I gave my real domain, at least the one I asked for a cert for. As I try installing an internal wiki server, I'm starting to believe I do not need a certificate at all, as I will only use HTTP. Regardless, how do I reach the LE staging env, or the LE production system?

Thanks,
Ofer

rg305 · June 13, 2022, 6:56pm

*** 8.8.8.8 can't find wanda.multivu.com: Non-existent domain
*** 8.8.8.8 can't find www.wanda.multivu.com: Non-existent domain

Did you spell it correctly?
[did you register the domain name?]

Just add --dry-run to any certbot line.

sudo certbot --nginx certonly -d wanda.multivu.com -d www.wanda.multivu.com --dry-run

ogoren · June 14, 2022, 5:28am

Hi.
This is an internal domain, for internal usage. I do not need this server to be accessed outside the local network. So the domain is not registered. I understand now this is wrong. I also understand I do not need HTTPS for my server access, so no certs are required. I will configure my conf file accordingly. Thank you.

Bruce5051 · June 14, 2022, 7:43pm

multivu.com does exist but no wanda.multivu.com exist in any of the DNS Records for multivu.com
DNS Lookup - Check DNS Records
~~I do not see how any Domain Validation Certificate Authority could supply a Certificate for wanda.multivu.com~~
@rg305 has corrected my understanding below.

rg305 · June 14, 2022, 7:46pm

Not via HTTP authentication.
DNS authentication, however, can get names on certs that don't (yet) exist.

Bruce5051 · June 14, 2022, 7:47pm

Oh, I didn't know that thanks for correcting my understanding.
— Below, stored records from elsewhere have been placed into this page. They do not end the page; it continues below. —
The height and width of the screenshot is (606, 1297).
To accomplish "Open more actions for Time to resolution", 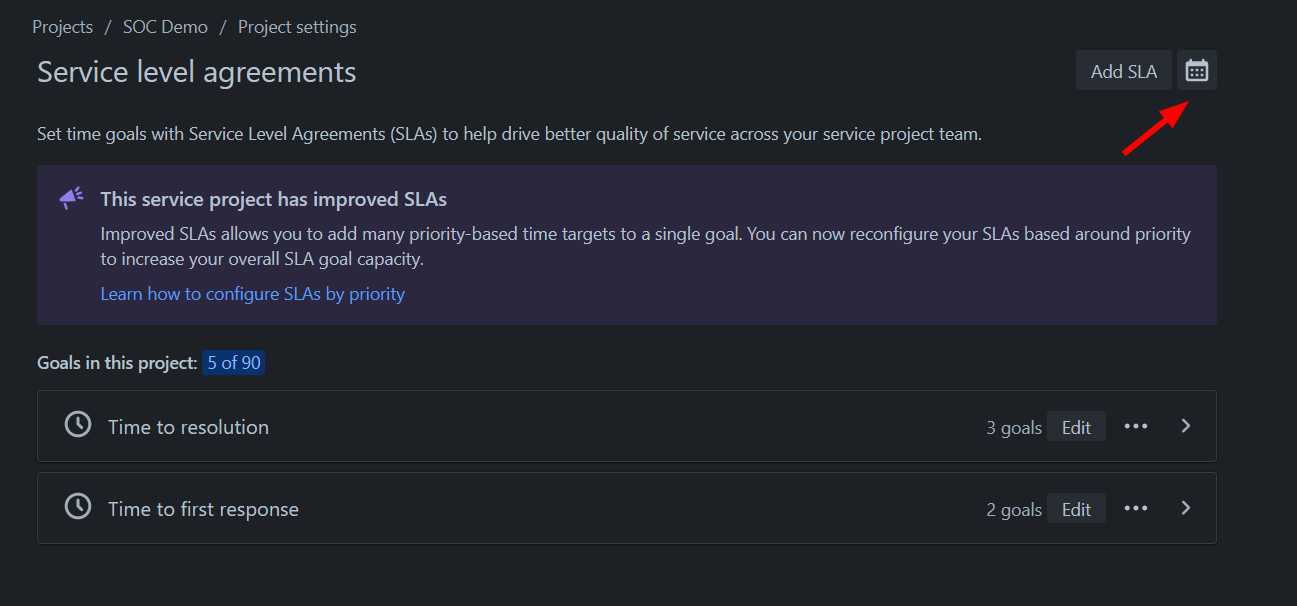I will [x=1135, y=426].
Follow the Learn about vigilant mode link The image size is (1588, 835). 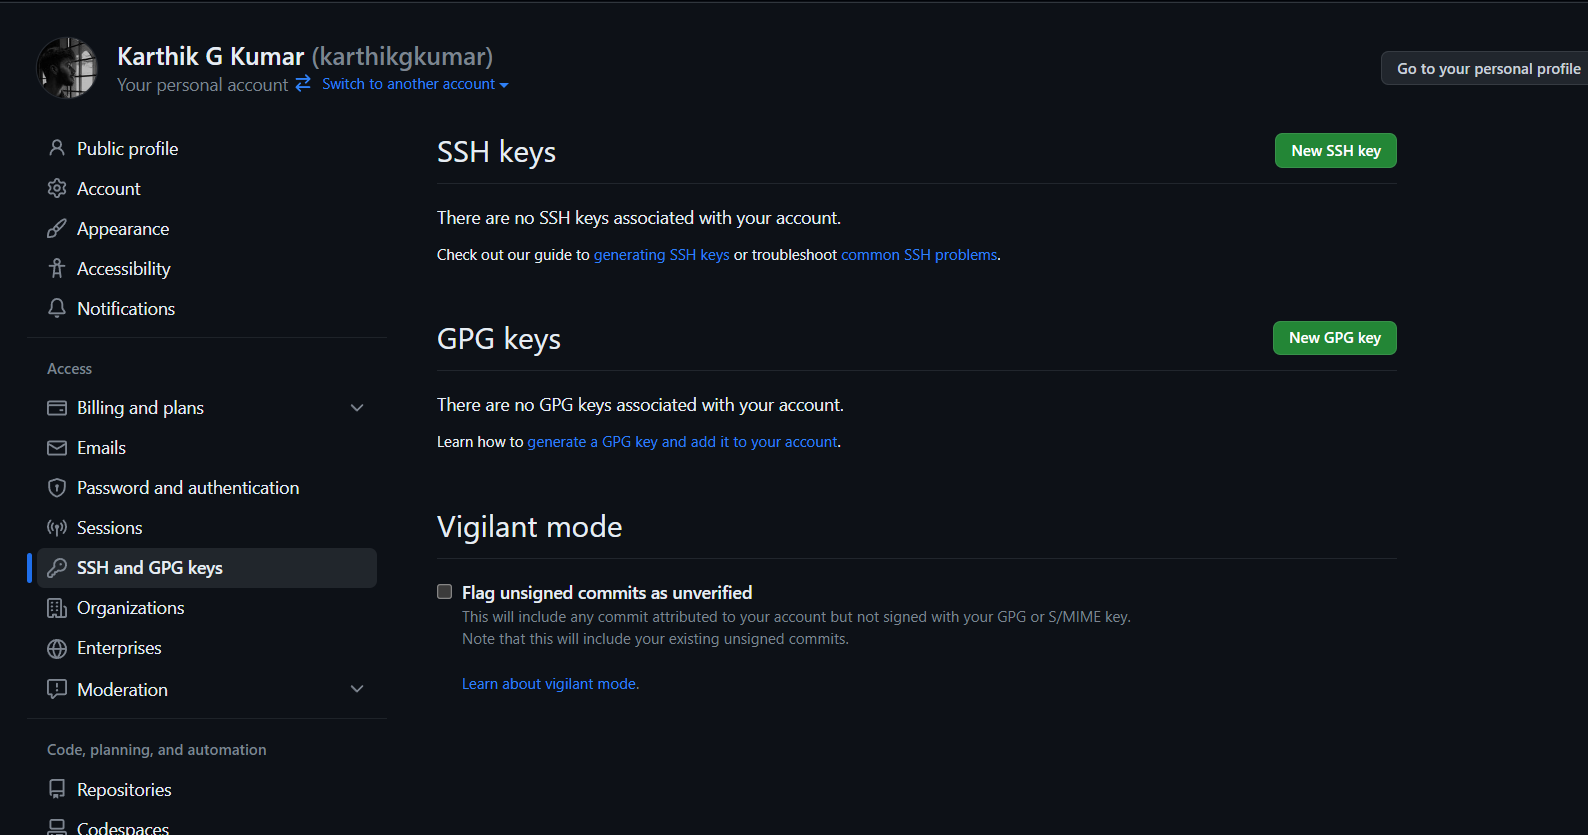tap(550, 684)
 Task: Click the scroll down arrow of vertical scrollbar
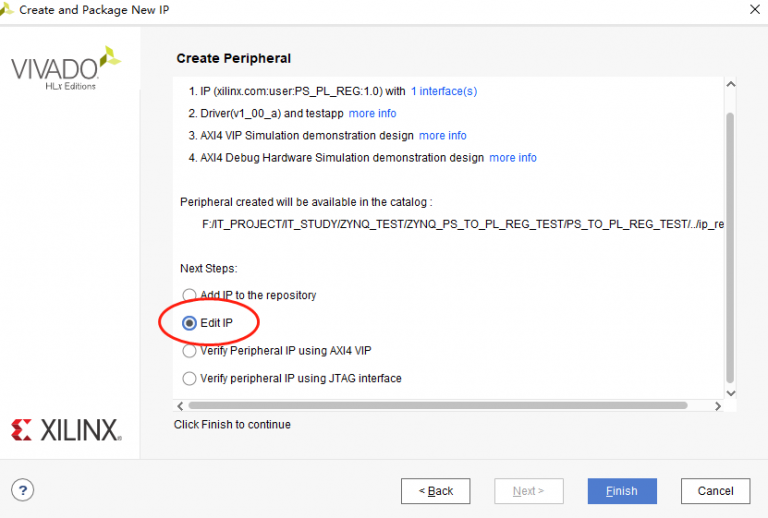(x=729, y=392)
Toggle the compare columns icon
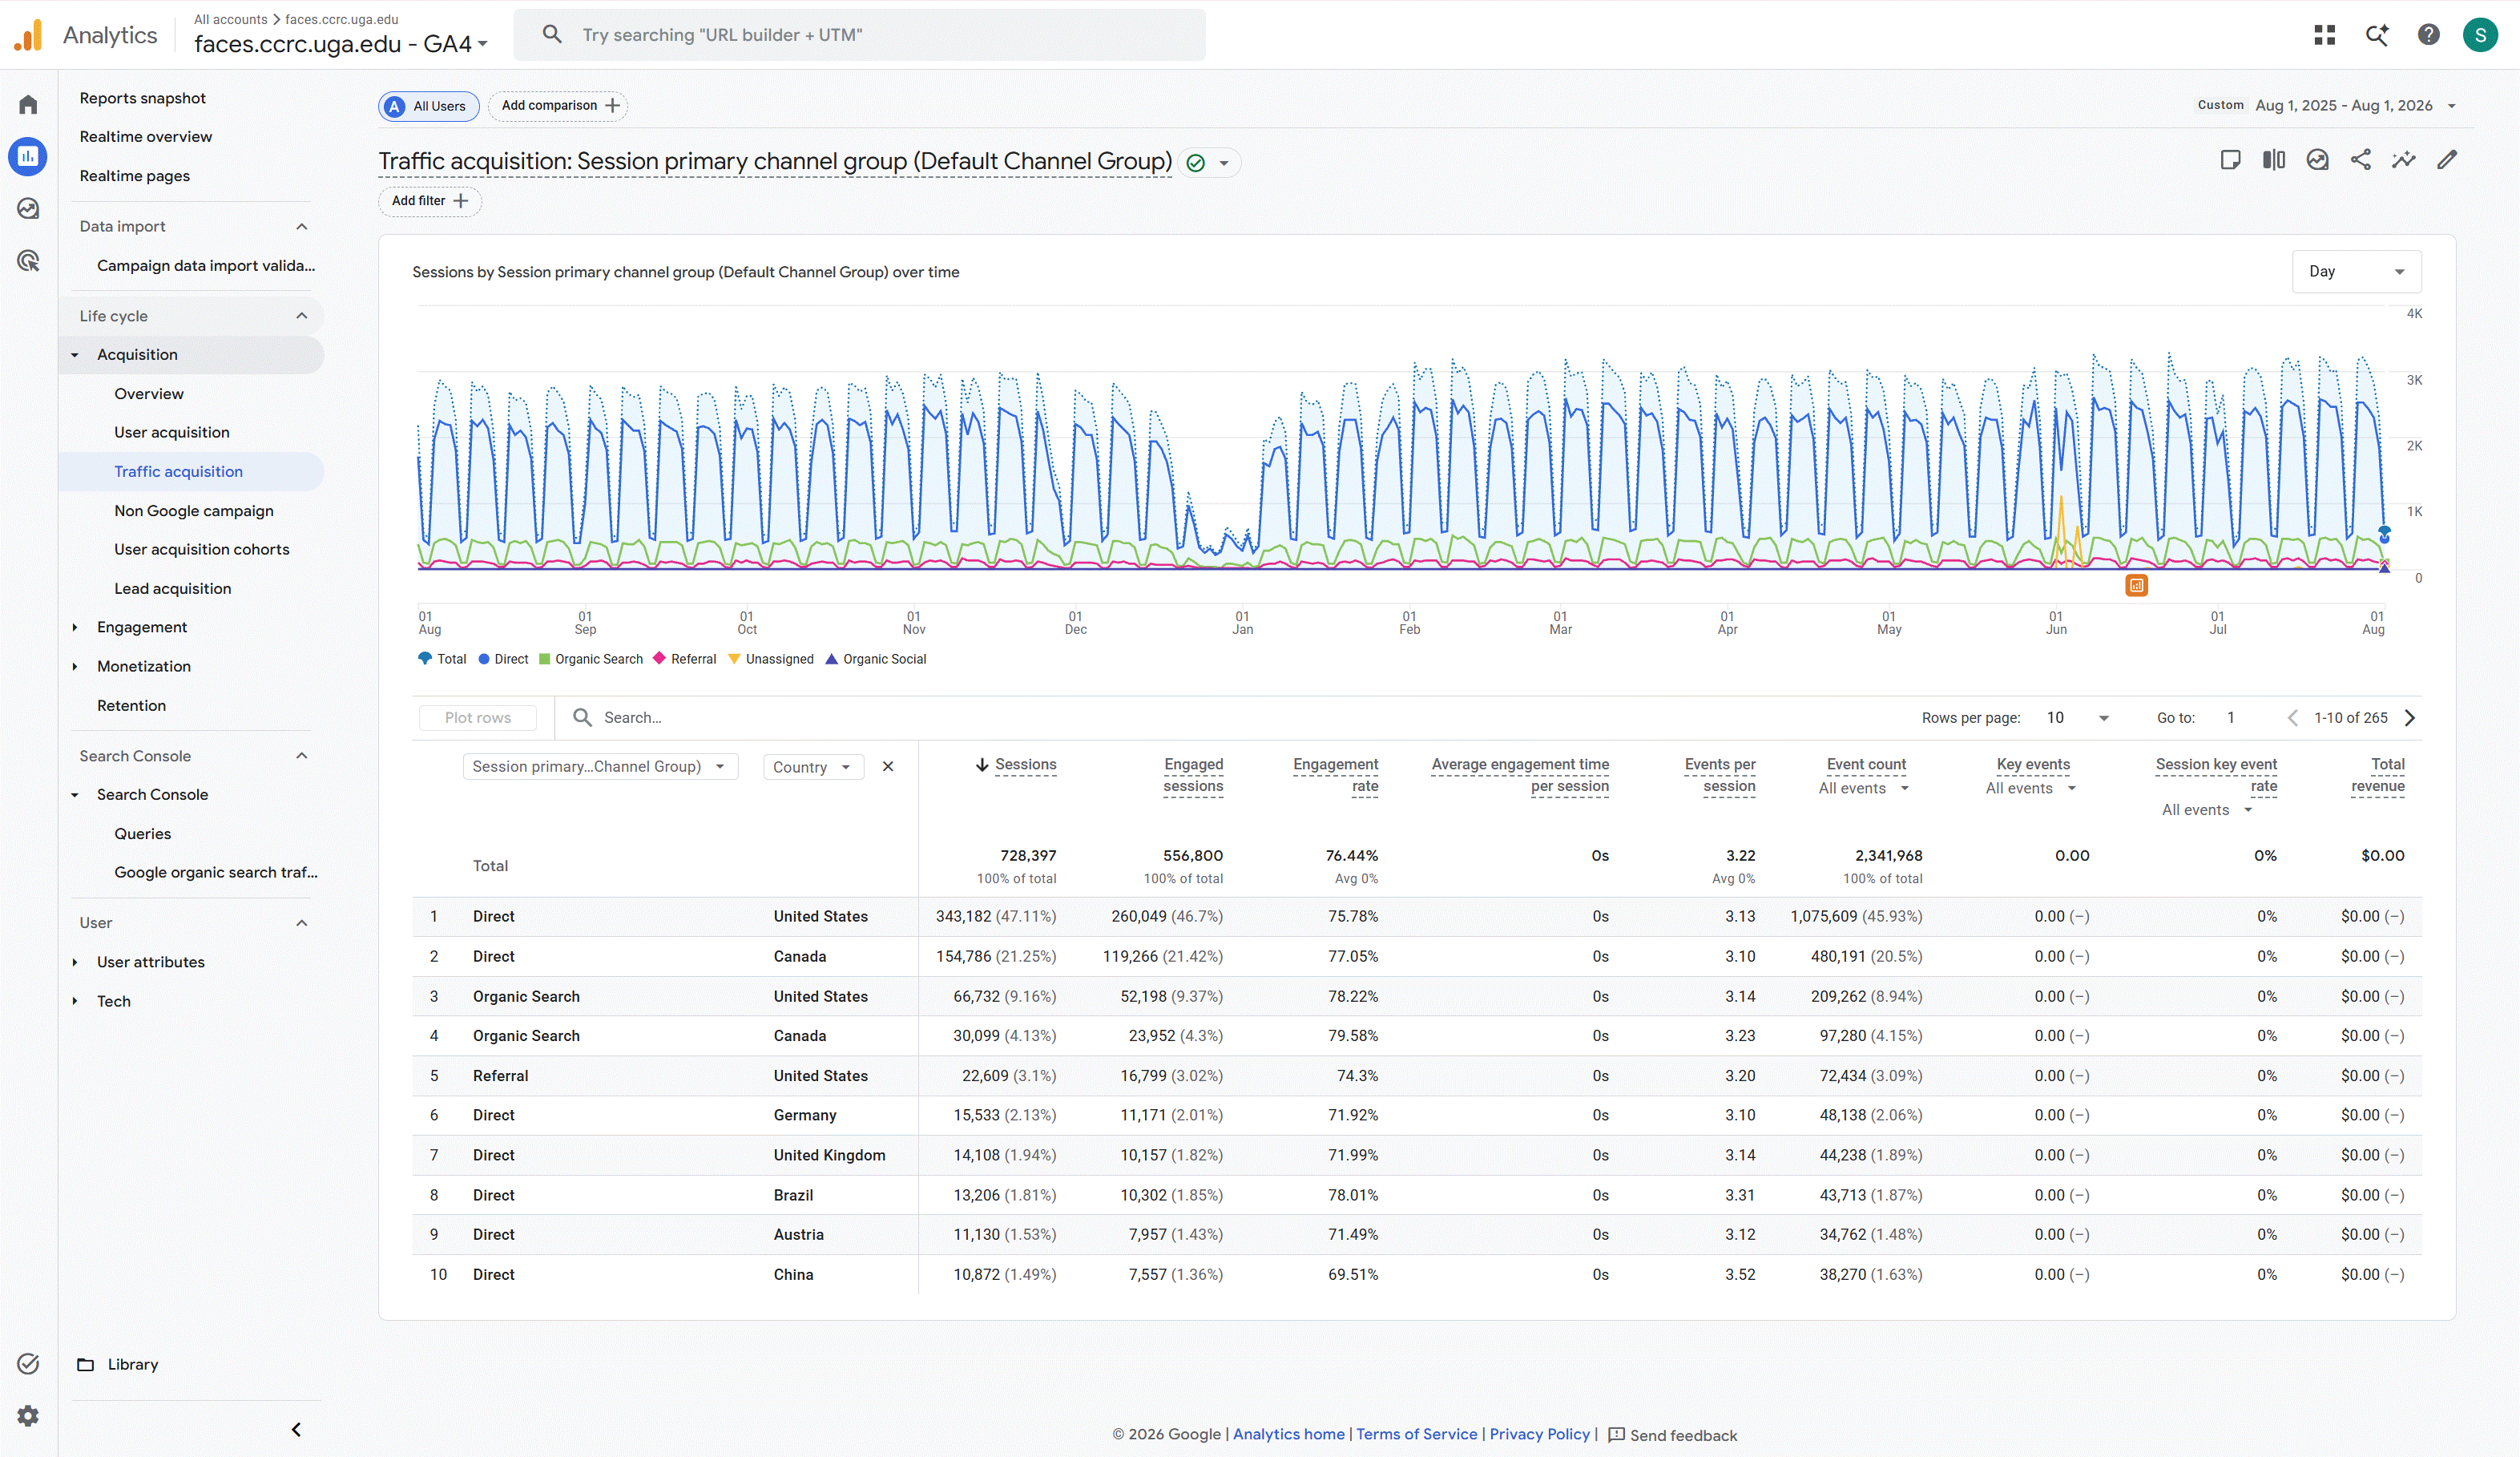Viewport: 2520px width, 1457px height. [x=2273, y=160]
rg305 · June 14, 2022, 7:51pm

Think of the "wildcard" example...

There is no IP for "wildcard".example.com
[there isn't even an IP required for "_acme-challenge.example.com" - only a TXT record]
And yet, with DNS auth, we can issue such "wildcard" certs!

Bruce5051 · June 14, 2022, 7:53pm

Yep, I get it. I hope showing my ignorance helps others also in learning as well.

rg305 · June 14, 2022, 7:54pm

I too speak so that others might read and better understand - not (only) to lecture you - LOL

rg305 · June 14, 2022, 9:13pm

Of course, that command isn't using DNS authentication and would thus fail.

system · July 14, 2022, 9:13pm

This topic was automatically closed 30 days after the last reply. New replies are no longer allowed.